Yes it is, in almost every direction. there are people investing/betting their liquidity will grow if they think the markets will go up (going 'long') or going bad (doing a 'short').
When you take a position in the markets to bet one thing or another is going to happen, someone else takes the other side. One side gains, the other side loses, the trick is to keep it in small percentages of what you are playing with to survive to the next investment.
Do not invest on a margin, i.e. with borrowed money, because the markets can be crazy longer than you can ride out the ups and downs in the normal market cycles. You can be right about the general direct the market is moving in, but still lose your bet simply because you have a margin call and have to pony up some m ore cash to keep the position alive, meaning you are borrowing more money.

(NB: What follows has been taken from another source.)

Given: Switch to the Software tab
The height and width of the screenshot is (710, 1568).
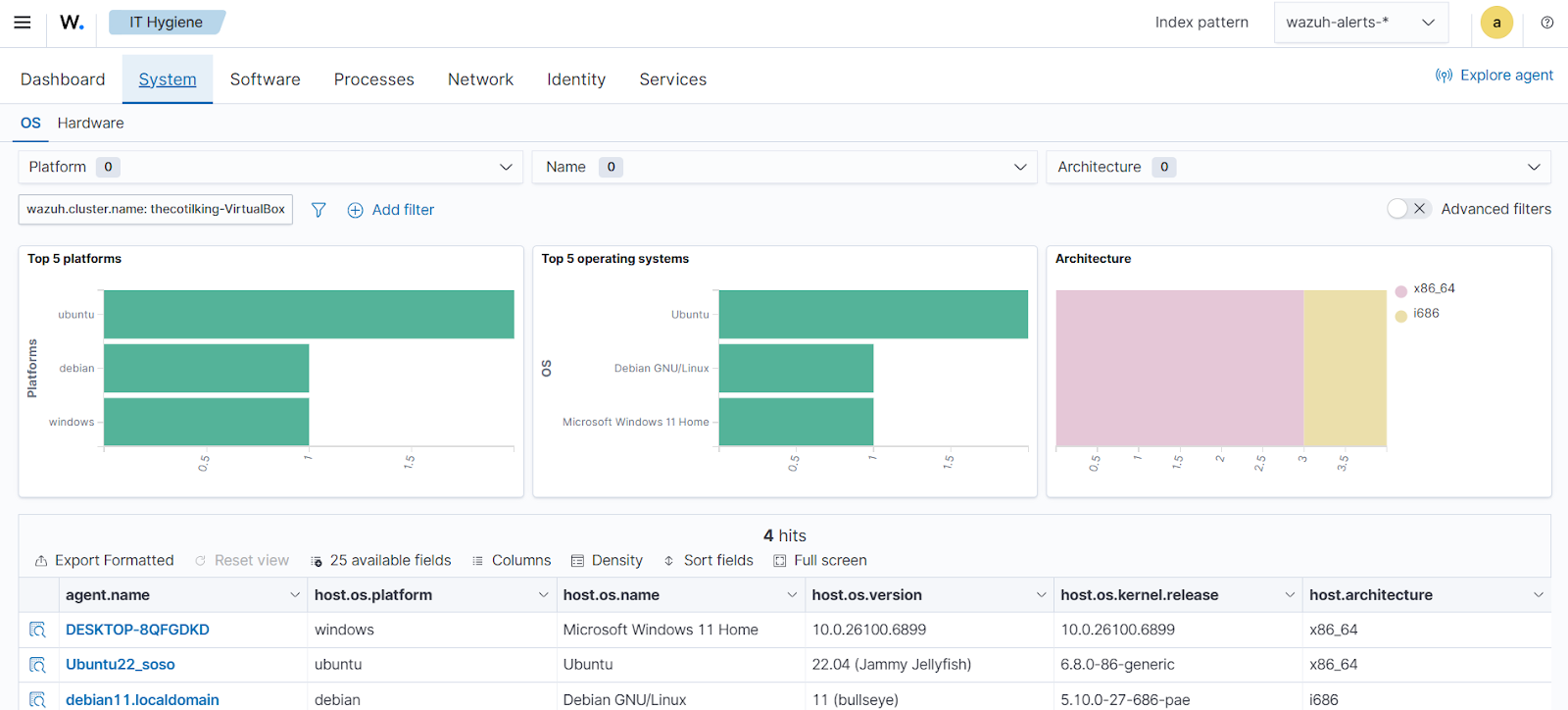Looking at the screenshot, I should click(x=265, y=79).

I only go long with long term investments because I want my money to grow but at a slow pace safely. I am too old to gamble my life's savings.
I have had day traders laugh at me many times and brag about how much money they have made, but the problem that they do not understand is that the market has much deeper pockets than they do, and if you keep playing the game you eventually lose everything.
You have to pull money out as you go and put it aside or you will eventually lose it.
So who was on the winning side on the 2008 market crash? A few shorted the markets and came out roses, some got out on the way up and dodged the crash.
The biggest winner was the Federal Reserve who bought a lot of money making CDOs and MBS that had no mark to market value but were still making money.